At Suzuka, Button was swept up in an awkward accident trying to pass GT300 traffic and suffered a puncture with 10 to go. Then at Buriram, while battling for position, Button was hit again, punctuating a terrible weekend for Honda, where only one of their cars scored championship points. These three incidents in four races have left Yamamoto and Button 24 points out of the GT500 points lead with four races left to run.
The feeling up and down the paddock is that this is a must-win race for Naoki & JB. The good news is that Success Ballast will be on their side: They have just 22kg to carry at Fuji. Coming back in the second half of the season from such a deficit isn’t impossible, but the Raybrig NSX-GT has to get a break this weekend.
In fact, none of the Hondas will be carrying any fuel-flow limiters as part of their Success Ballast. That includes the #8 ARTA NSX-GT (Tomoki Nojiri/Takuya Izawa), the winners of that rain-shortened race in Okayama, and who also took a hit to their title hopes after being caught up in that three-Honda crash in Buriram. They’re still in a decent position, trailing the points leaders Oshima & Yamashita by just 15 markers in 6th – and a podium could put them right near the top of the tables once again.
Frustrating seasons for the #17 Keihin NSX, the #64 Modulo Epson NSX-GT (Narain Karthikeyan/Tadasuke Makino), and the #16 Motul Mugen NSX-GT (Hideki Mutoh/Daisuke Nakajima) have them sitting at just +12kg, +5kg, and +4kg respectively for the Fuji 500 Miles. Of the other Hondas, it’s by far the Keihin NSX of Tsukakoshi & Baguette that has the potential to turn their season around with a podium finish.
But as the last running of the Super GT Suzuka 1000km proved in 2017, Nakajima Racing and their tyre partners at Dunlop are more than capable of putting it together for an endurance race, and there have been flashes of pace out of Team Mugen as well.
If they struggle to maintain pace in hot temperatures though, this Fuji 500 Mile Race may be the moment where Honda runs out of time on their championship defence.

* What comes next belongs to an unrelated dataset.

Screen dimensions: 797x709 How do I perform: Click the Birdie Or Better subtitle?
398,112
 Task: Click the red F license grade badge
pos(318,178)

Just as big as the GT500 title race, is the race in GT300, where just 16 points cover the top eleven teams in the Drivers’ Championship!
Domestic manufactured GT3s hold the top five places in the GT300 Championship. Three of those five are Nissan GT-R NISMO GT3s. In contrast to the recent struggles of their GT500 factory programmes, GT300 customer teams are enjoying a terrific season.
Thanks in no small part to the two Gainer team GT-Rs, the #10 Gainer TanaX triple a GT-R (Kazuki Hoshino/Keishi Ishikawa) that won last round out in Buriram, and the #11 Gainer TanaX GT-R (Katsuyuki Hiranaka/Hironobu Yasuda) that won in May in the Fuji 500km. Both times they had to fight off the challenge of the #56 Realize Corporation Nissan Gakuen GT-R (Kazuki Hiramine/Sacha Fenestraz), who just narrowly lost the win in Buriram on a last-lap pass!
Any one of those three could win it, but it’d be wise to keep an eye on a team that’s rewriting the rules for non-Japanese GT300 squads: The #33 EVA Racing X Works GT-R (Marchy Lee/Shawn Thong/Shinya Sean Michimi), the Hong Kong-based entry who showed that their 7th at the Fuji 500km was no fluke by finishing a team-best 6th in Buriram.
The lead in the GT300 Championship is down to just a half-point between the #55 ARTA Honda NSX GT3 of Shinichi Takagi and rookie Nirei Fukuzumi, and the #96 K-Tunes Lexus RC F GT3 of Morio Nitta and fellow rookie Sena Sakaguchi, the leading representative of the home manufacturers.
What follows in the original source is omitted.